Review for NeurIPS paper: Telescoping Density-Ratio Estimation

NeurIPS 2020

Telescoping Density-Ratio Estimation

Review 1

Summary and Contributions: This paper introduces a clever idea for estimating density ratios via discriminative methods in a regime where they counter-intuitively fail: when distributions are easy to distinguish because they are far apart. Important problems like KL divergence and mutual information estimation require modeling density ratios, and while discriminative approaches have been successful in these cases, they are widely known to have the problem that is addressed by this paper. The paper suggests bridging the gap between distributions with a sequence of intermediate distributions, and explores the best way to construct the bridge and to parametrize the family of discriminators that is now required. The paper demonstrates reasonable results on two relevant downstream tasks: mutual information estimation and density modeling.

Strengths: - The basic idea for bridging the gap is elegant and seems to differ in implementation from the standard "bridging" techniques in annealed importance sampling, though more discussion of that would be appreciated. - I have encountered versions of the "density chasm" problem, as the authors formulate it, many times in information estimation, so I find new solutions to be useful. (Approaches based on transporting densities like Wasserstein, are not as easily combined with other methods as this approach, in my experience). - Mutual information estimation and density modeling were sensible choices for evaluation.
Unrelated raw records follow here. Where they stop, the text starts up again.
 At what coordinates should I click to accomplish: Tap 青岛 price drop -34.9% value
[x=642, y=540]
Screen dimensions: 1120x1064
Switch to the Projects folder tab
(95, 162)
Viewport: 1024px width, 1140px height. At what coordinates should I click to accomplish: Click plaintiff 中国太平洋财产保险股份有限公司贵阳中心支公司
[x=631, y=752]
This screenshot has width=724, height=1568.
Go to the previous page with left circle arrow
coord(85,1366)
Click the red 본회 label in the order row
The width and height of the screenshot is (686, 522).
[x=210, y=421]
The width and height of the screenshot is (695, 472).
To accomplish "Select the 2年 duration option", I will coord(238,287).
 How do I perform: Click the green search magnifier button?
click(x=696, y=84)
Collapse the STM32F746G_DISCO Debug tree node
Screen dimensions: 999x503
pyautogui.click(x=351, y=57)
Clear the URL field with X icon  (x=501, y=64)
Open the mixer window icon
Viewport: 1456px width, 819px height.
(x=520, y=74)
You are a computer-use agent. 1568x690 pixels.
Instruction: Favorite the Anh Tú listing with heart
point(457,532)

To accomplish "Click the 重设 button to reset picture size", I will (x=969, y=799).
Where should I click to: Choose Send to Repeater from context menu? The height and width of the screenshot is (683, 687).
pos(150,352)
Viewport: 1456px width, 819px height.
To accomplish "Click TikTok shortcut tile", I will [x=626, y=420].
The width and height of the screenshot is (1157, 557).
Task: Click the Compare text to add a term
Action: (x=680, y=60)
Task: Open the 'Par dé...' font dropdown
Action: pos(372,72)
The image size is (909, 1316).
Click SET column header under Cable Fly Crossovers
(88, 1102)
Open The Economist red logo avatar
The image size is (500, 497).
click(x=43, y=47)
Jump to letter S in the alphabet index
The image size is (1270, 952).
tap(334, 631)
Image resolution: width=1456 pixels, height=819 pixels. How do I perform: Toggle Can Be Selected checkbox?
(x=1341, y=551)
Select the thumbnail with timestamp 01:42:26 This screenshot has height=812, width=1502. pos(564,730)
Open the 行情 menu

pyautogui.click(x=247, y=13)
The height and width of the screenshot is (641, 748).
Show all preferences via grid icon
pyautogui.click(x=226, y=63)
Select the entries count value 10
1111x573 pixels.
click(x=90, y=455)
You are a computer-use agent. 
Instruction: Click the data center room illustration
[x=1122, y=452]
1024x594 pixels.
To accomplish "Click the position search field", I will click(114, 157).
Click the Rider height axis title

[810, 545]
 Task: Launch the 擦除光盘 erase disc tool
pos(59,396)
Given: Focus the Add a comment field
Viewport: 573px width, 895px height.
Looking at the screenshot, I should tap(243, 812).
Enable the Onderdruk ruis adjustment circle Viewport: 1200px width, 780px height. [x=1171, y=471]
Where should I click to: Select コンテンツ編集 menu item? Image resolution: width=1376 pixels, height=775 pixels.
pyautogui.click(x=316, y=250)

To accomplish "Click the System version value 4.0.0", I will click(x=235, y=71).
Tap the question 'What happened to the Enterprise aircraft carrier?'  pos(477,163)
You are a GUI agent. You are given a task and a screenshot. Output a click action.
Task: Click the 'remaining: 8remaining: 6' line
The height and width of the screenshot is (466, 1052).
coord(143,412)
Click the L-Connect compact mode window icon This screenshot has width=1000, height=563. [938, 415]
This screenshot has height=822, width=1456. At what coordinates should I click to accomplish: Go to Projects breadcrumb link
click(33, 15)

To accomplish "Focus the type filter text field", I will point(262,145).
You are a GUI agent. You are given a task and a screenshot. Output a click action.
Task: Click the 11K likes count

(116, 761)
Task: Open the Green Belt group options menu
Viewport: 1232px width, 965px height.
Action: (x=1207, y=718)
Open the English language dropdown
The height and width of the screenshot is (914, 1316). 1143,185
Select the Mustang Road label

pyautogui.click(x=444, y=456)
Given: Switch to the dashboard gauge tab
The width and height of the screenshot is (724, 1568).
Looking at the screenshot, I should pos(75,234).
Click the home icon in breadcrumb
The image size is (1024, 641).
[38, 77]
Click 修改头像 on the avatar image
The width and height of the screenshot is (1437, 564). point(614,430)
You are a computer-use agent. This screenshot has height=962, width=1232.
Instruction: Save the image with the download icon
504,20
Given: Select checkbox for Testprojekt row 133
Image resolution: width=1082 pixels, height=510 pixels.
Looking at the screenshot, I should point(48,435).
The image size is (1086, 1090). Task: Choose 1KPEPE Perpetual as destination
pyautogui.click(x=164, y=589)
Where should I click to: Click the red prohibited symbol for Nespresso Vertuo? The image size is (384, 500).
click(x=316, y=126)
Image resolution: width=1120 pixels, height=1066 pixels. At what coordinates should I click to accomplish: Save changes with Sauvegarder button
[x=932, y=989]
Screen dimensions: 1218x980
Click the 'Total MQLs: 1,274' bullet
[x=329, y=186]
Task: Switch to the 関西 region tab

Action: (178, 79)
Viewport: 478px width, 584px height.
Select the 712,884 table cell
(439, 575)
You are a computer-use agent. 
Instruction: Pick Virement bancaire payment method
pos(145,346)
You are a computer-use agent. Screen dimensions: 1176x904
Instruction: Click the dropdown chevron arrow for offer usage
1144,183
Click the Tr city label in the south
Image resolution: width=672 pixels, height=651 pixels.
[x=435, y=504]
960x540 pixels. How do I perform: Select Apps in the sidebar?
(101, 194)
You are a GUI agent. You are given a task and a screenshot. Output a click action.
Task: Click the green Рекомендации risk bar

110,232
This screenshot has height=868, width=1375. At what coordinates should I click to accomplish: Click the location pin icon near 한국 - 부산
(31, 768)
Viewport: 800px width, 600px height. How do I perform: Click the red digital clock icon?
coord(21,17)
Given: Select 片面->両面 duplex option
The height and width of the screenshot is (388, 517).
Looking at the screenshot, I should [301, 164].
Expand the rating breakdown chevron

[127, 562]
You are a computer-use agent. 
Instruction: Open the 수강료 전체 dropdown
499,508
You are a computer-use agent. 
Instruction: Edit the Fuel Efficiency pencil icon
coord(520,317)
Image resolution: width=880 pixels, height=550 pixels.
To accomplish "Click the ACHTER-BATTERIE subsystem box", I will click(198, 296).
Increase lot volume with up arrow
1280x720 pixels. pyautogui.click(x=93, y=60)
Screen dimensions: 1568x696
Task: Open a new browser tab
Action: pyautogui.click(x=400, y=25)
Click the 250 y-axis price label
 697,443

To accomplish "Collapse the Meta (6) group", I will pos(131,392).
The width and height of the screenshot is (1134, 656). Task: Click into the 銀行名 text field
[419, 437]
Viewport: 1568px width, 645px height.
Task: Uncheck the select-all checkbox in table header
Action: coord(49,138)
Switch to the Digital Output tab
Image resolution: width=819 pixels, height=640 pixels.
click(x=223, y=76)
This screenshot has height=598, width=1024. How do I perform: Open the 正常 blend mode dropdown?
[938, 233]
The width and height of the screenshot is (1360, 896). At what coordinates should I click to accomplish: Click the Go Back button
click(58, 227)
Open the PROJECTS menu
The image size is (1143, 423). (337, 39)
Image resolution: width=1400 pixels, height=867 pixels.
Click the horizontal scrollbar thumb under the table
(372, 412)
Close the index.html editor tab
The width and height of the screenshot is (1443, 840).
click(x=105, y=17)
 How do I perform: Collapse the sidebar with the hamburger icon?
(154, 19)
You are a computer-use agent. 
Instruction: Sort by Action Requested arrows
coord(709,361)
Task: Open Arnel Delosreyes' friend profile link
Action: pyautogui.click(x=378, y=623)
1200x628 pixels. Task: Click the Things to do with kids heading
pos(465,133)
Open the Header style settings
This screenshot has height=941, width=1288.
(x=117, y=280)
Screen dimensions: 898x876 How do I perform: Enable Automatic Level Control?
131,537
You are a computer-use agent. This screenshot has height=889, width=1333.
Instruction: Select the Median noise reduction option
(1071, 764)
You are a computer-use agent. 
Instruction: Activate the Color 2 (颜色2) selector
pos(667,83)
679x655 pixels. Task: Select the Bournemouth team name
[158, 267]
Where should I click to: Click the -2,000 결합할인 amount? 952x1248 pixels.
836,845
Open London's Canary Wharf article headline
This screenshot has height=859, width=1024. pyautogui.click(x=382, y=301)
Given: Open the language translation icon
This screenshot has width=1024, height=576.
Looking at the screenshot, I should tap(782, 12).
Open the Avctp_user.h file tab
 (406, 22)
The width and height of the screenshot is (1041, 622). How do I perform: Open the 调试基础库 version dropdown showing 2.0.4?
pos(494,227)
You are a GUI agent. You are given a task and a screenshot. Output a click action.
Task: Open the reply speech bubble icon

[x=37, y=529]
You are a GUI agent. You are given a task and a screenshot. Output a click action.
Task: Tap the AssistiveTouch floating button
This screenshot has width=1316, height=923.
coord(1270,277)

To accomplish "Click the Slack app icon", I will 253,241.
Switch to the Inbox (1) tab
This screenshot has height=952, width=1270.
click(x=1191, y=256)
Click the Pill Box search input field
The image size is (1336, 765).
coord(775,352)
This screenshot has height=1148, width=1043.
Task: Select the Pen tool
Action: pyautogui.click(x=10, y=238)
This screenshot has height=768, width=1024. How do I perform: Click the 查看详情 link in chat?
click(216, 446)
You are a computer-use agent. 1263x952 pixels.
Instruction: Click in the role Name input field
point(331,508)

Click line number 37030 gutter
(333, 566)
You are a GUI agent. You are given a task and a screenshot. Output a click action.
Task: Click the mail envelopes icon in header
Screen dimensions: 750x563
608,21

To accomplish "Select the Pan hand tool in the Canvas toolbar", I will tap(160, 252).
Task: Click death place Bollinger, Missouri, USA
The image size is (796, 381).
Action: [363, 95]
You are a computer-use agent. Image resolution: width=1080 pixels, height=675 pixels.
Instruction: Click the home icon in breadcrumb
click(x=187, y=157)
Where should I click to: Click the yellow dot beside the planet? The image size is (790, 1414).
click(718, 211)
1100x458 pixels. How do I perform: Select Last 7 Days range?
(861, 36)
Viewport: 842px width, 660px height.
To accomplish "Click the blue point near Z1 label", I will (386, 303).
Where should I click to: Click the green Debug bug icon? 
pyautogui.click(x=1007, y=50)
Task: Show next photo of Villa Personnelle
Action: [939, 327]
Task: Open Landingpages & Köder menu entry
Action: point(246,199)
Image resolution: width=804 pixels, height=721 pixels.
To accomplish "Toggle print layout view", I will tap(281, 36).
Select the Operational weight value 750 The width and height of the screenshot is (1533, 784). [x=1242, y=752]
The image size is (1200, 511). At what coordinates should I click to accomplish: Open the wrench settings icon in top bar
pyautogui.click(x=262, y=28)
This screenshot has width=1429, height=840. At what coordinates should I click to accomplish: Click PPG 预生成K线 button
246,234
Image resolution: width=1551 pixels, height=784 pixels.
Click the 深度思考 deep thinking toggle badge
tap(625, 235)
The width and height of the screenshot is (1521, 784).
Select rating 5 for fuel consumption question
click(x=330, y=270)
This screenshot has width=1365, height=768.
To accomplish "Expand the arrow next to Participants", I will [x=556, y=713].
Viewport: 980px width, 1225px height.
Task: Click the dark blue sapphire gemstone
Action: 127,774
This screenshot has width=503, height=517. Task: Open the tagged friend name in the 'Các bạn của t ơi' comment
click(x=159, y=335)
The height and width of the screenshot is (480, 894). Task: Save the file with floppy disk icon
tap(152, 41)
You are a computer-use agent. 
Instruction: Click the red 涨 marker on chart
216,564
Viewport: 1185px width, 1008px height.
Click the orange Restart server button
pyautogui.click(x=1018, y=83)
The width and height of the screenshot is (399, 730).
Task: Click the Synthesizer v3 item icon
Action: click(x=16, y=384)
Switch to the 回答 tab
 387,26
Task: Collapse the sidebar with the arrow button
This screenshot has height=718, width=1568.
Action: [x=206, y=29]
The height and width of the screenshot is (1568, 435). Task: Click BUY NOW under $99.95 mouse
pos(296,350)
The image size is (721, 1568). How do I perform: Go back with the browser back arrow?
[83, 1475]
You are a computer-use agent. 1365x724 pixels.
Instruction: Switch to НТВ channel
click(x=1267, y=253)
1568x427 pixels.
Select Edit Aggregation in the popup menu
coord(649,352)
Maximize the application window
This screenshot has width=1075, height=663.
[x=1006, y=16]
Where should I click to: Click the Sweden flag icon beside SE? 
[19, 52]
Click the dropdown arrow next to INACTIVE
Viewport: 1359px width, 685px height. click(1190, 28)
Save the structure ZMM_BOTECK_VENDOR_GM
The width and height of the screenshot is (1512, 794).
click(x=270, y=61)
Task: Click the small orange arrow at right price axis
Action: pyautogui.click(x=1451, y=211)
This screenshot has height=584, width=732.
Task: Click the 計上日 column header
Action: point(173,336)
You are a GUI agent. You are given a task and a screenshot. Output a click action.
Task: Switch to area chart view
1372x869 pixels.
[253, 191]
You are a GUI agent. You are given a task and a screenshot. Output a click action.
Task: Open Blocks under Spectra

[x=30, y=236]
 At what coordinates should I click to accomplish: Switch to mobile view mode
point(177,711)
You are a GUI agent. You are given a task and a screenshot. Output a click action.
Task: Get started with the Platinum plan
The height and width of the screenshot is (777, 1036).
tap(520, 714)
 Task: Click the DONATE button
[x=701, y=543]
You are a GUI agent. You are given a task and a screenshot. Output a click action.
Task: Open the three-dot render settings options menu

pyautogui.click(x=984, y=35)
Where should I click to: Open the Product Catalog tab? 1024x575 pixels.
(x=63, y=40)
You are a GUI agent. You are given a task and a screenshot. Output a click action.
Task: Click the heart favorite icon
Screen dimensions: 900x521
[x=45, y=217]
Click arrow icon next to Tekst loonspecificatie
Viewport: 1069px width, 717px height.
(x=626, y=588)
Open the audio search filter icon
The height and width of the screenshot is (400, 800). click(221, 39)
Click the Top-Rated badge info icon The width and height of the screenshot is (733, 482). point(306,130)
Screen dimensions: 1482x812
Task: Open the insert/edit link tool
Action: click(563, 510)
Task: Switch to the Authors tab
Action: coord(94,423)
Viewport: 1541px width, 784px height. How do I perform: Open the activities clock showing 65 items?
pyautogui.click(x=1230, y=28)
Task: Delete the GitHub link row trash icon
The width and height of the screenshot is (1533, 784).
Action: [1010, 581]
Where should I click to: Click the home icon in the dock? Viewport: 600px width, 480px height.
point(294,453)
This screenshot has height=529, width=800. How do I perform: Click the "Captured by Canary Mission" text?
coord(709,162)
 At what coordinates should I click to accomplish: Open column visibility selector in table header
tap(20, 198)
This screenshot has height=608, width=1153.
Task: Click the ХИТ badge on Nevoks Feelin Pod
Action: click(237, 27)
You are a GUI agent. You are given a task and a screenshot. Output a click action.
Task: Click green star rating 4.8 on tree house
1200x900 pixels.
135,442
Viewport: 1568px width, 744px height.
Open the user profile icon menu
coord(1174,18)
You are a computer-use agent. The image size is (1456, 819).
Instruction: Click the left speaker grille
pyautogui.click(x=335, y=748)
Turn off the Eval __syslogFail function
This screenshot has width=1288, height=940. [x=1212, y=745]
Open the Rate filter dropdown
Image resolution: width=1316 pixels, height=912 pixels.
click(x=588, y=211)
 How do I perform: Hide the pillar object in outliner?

While the MI estimation tasks look somewhat artificial, I appreciate the difficulty of finding non-trivial examples where the ground truth is known. It is good to see the approach shines in this particular case.

Weaknesses: The main issue for me was the presentation and empirical results for the energy-based modeling. - MNIST is rather easy to model, so while the results were instructive as demonstrations, they don't really hint whether the approach can work in more complicated domains. - My main confusion was with the framing of the approach as energy-based modeling. In the first few mentions, it wasn't obvious why the approach was relevant for this problem. Then the introduction of EBMs is very brief and gives no reminder of the noise contrastive estimation setup. I had to refresh myself on NCE before this section made sense. I think it would be better to say, throughout, that this idea can be used for NCE, and then remind people that NCE is a way to learn unnormalized/energy-based models. NCE is somewhat special compared to the EBMs that first came to mind, since you have to specify the noise distribution. Since I hadn't looked at NCE lately, the sudden introduction of noise distributions without context was hard to understand.

Correctness: Yes, the derivation is straightforward.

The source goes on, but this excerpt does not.